Multiprogramming focuses on increasing the utilization of the CPU. It runs multiple processes at the same time on a single processor.
The CPU jumps to another job or program while the program goes for IO operation i.e In Multiprogramming the operating system keeps several jobs/programs in memory so the CPU selects a job and starts executing it.
When that job needs to wait for any IO operation then the CPU switches to another job and starts executing it. So, this keeps CPU busy and highly utilized and it never sits idle.
Multiprogramming can be done on a slow processing CPU. It requires less memory (RAM or ROM) to function. This whole idea of Multiprogramming is to keep the CPU busy as long as possible.

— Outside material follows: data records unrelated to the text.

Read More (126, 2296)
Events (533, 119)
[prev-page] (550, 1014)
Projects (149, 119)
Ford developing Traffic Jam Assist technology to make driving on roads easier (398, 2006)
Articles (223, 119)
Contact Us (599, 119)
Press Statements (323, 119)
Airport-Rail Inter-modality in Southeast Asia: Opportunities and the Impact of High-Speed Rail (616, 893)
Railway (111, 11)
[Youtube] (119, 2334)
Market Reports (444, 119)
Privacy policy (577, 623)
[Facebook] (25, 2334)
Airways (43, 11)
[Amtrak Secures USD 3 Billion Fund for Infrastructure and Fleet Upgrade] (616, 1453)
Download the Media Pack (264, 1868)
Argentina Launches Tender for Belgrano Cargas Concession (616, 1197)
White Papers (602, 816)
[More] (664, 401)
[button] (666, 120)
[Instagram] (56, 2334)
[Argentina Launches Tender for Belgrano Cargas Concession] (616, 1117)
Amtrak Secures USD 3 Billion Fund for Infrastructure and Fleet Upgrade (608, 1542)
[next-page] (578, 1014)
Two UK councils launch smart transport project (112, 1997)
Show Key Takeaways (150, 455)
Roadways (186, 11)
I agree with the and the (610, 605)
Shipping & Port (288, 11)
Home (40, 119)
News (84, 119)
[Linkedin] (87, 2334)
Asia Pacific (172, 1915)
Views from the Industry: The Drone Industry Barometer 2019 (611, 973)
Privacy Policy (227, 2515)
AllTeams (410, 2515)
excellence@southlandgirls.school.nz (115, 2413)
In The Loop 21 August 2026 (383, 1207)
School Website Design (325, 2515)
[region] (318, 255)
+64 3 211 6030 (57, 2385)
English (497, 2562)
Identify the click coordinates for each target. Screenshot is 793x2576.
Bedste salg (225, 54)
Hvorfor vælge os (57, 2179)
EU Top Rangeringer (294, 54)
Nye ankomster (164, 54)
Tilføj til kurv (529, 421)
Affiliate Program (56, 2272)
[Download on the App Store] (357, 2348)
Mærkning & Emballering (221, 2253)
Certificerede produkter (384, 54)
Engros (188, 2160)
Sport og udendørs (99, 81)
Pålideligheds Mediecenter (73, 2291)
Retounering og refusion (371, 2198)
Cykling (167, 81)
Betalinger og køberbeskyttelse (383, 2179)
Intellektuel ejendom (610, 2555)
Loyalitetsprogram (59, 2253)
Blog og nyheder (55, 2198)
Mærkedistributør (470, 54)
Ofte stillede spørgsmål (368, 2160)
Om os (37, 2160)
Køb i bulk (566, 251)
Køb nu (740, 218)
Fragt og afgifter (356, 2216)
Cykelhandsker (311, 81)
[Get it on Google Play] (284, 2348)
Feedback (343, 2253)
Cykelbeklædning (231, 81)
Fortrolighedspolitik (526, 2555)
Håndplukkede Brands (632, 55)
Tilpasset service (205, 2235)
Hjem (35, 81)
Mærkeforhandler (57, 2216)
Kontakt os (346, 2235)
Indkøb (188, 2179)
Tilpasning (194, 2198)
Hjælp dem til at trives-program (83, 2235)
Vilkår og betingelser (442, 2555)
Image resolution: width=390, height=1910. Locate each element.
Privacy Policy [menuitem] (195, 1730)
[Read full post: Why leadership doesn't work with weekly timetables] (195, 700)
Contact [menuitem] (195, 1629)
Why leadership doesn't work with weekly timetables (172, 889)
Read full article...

Advantages of Multiprogramming
- High CPU Utilization
- Shorter Response time
- Ability to assign priority to the jobs
Disadvantage of Multiprogramming
- Scheduling implementation is not easy
- More management is required
What is Multitasking?
Multitasking means working on more than one task at a time means you are using your computer and listening to songs. Also searching something on the internet using a browser and making a word file that’s your assignment. It seems like all the tasks are happening at the same time. It is not all the task happening at the same time it’s the processor switching between different in so speed manner that we think that they are happening in the same time.
Multitasking is quite similar to multiprogramming but in this CPU is allocated to a process for fixed timing i.e ‘Time quantum or time slice’ after that CPU ‘Context switch’ to another process. It executes more than one program or task at the same time.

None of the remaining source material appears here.